Your perspective on the meaning of life is reshaped dramatically when you join with others in offering the basic necessities of life to those struggling to survive, living on the streets in our inner cities. Many of these vulnerable souls are struggling with mental illness. Most are fearful of the shelter you are offering them. So you tread softly, returning each evening to their chosen place on the street, until (hopefully) they accept your invitation to “come inside” where they will be safe and cared for. Their acceptance begins their journey and yours as you help them navigate the slippery slope that is their life.
Homeless shelters can look pretty bleak to outsiders. That is those of us who are very used to creature comforts. Most are located in very poor neighborhoods with a sea of beds in an assortment of rooms that are relatively bare, with shelves housing each residents limited belongings
I can tell you from past experience, that some days the sights and sounds of human suffering in a shelter are hard to bear. This was not necessarily what I signed up for when I agreed to help. However I was not the victim! Those we are called to care for are, and they need our support each day to help them get to a place where they just might be able to start over. It is our presence and the presence of other caring workers at the shelter that serve as the only constant in the lives of those who have suffered so deeply.
Fortunately, as a staff member of a residential program you have access to medical teams, psychiatric clinics, social workers and councilors to help each of the residents, but for a homeless person to agree to go to a doctor’s appointment or to sit with a therapist or go to the dentist is to put their lives in the hands of others. A very scary prospect for powerless people, many of whom have spent years on the street ignored or maligned by others.
As you continue to gently journey with those in the shelter, you get a chance to watch as each resident gets in touch with their inner self. You watch them gain confidence and begin to take better care of themselves. They bring little treasures back to their room. They show up promptly at noon for that “home cooked” meal every day. Slowly they begin to accept help from doctors, nurses and social workers. There are remarkable encounters when you are able to catch a glimpse of the wonderful soul living inside their suffering body. Those are holy moments!
As I reflect on my first venture in helping the homeless, I would like to share just a tiny glimpse into some remarkable encounters with God’s chosen ones:
First there was Ruth, a tall woman with elegant features who opted to stay at the shelter but lived in her own head, avoiding both verbal and eye contact. When you caught a glimpse of her hurrying by, you couldn’t help but wonder what her life was like before she gave up. Her demeanor carried a certain dignity with it. You suspected she was a woman who contributed a great deal to society in a secure environment once.

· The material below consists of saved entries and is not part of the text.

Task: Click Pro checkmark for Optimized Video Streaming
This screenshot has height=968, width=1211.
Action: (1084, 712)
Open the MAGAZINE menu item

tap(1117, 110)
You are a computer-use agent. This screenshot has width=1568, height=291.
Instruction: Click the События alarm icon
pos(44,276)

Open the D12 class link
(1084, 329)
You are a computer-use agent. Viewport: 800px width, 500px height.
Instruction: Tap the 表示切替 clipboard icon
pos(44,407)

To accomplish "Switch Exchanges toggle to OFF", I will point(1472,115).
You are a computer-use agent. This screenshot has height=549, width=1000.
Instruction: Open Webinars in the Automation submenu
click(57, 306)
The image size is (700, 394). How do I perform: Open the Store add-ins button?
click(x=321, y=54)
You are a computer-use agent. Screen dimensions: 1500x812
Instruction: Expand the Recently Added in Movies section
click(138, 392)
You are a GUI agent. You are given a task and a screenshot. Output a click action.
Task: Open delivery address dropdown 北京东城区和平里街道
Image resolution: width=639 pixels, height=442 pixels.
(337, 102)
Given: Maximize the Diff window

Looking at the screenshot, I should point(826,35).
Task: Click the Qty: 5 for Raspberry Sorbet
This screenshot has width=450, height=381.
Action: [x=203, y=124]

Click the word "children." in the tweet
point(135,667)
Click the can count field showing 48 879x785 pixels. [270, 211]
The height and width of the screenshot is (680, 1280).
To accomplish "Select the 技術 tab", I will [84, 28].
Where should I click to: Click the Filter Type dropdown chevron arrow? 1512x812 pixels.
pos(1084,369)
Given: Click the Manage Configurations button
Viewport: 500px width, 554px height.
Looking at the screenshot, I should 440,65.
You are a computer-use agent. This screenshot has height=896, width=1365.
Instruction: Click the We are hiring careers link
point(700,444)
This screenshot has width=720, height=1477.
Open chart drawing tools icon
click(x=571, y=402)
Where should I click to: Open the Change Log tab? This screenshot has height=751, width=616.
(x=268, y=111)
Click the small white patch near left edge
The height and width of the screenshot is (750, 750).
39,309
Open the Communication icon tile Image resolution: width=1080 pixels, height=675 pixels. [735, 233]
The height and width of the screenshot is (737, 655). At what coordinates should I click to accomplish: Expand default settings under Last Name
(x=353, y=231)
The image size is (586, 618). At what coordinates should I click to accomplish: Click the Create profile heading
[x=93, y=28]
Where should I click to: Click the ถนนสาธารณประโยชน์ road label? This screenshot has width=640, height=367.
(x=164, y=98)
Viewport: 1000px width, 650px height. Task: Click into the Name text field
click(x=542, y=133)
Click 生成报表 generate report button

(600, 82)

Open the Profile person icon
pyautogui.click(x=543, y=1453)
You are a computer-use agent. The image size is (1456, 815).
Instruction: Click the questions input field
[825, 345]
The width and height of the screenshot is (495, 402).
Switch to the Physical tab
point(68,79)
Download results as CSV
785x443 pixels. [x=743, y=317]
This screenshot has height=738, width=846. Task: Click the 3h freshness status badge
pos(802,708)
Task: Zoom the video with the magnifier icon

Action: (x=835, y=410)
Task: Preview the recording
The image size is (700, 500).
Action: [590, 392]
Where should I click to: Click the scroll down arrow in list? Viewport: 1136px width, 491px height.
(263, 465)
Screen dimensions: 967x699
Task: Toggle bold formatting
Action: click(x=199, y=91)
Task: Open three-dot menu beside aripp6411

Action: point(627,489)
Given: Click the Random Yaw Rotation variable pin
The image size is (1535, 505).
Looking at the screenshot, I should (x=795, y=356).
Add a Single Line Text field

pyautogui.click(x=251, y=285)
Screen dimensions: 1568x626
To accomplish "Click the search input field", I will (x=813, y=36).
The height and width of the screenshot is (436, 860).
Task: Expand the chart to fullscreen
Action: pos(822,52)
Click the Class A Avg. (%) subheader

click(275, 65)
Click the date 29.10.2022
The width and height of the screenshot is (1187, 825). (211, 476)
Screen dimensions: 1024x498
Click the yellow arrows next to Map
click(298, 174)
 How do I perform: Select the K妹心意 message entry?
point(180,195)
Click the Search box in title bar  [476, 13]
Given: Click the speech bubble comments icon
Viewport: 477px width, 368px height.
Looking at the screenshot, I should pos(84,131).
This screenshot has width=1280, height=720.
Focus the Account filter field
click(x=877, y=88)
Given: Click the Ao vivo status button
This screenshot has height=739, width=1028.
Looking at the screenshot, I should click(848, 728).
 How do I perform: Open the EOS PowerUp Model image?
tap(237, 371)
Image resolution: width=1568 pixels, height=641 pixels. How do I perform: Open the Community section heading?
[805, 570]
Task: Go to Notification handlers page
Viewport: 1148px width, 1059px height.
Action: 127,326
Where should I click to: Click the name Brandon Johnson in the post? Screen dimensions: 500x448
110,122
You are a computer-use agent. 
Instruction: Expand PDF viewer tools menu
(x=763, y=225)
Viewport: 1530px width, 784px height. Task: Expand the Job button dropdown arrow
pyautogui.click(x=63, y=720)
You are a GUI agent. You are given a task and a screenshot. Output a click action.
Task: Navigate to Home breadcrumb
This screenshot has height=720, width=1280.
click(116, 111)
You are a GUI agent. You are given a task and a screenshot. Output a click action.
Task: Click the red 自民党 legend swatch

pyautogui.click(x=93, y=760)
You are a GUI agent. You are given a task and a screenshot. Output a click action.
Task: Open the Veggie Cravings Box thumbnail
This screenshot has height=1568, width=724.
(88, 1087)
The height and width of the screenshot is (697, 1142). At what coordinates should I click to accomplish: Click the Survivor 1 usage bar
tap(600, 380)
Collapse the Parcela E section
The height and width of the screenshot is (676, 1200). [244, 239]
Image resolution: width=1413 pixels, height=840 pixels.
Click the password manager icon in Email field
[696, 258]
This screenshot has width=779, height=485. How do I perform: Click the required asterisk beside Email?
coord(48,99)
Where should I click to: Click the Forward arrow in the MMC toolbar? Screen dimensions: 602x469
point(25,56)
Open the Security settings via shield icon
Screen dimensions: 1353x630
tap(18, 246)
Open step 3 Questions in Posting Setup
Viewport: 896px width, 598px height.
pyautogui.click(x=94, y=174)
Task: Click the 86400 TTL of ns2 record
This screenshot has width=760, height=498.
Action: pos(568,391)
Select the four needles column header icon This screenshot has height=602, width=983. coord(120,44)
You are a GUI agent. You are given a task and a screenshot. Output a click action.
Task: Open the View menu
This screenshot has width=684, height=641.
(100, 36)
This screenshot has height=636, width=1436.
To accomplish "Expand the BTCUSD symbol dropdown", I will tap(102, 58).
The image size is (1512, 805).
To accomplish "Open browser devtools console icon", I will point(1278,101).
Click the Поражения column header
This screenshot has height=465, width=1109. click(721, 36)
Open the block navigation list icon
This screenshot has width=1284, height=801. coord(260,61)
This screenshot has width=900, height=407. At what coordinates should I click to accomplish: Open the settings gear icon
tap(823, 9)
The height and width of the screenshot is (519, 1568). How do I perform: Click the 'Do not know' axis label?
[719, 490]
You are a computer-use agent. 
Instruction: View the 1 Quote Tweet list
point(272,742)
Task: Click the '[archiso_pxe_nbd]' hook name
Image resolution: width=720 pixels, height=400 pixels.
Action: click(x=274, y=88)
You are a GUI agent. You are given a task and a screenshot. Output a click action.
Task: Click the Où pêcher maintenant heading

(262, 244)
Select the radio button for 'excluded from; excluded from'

One day, we reached a tremendous breakthrough with Ruth when we offered residents a chance to go food shopping with us each week. To our amazement Ruth signed up and for many months she and Joe, another very special but shy resident, joined me at the produce stand at the open air market in South Philadelphia selecting the best vegetables and fruits. Each week, when we returned to the shelter, Joe would run inside to tell the residents the food had arrived. Upon hearing this, several residents would come out to the van to carry the groceries into the kitchen, looking into the bags as they carried them in. Meanwhile Ruth was making sure nothing dropped out of the bags!
Then there was Sam, a gentle giant, with timber in his voice and kindness in his heart. Sam had diabetes and a doctor talked him into going on a very restrictive diet so Sam would feel better and be able to continue taking his daily walks. I elected to be the chef for Sam’s midday meal. In the beginning he was not happy being singled out to eat something different from the other residents but he got to like the food and I suspect the special attention! Sam ultimately lost weight on his diet and invited me to join him in a shopping trip to the local thrift shop where he proudly picked out his new wardrobe, displaying each piece as he placed it in his shopping cart.
A final memory from that time was taking a group of the residents to see the evening performance of a family friendly play in the theatre district in downtown Philadelphia. So many signed up to go that I secured a van and invited a dear friend, a Franciscan Sister, to join me on this very special occasion. When we came by to pick everyone up, they were all outside the shelter checking each other’s outfits out and looking great. The play was wonderful and the residents were completely engaged in watching and enjoying the performance. They were so remarkable and so dear that night. The next day you could hear them sharing their experience with the staff. Yet another treasured memory from my time with those gentle and loving children of our loving God.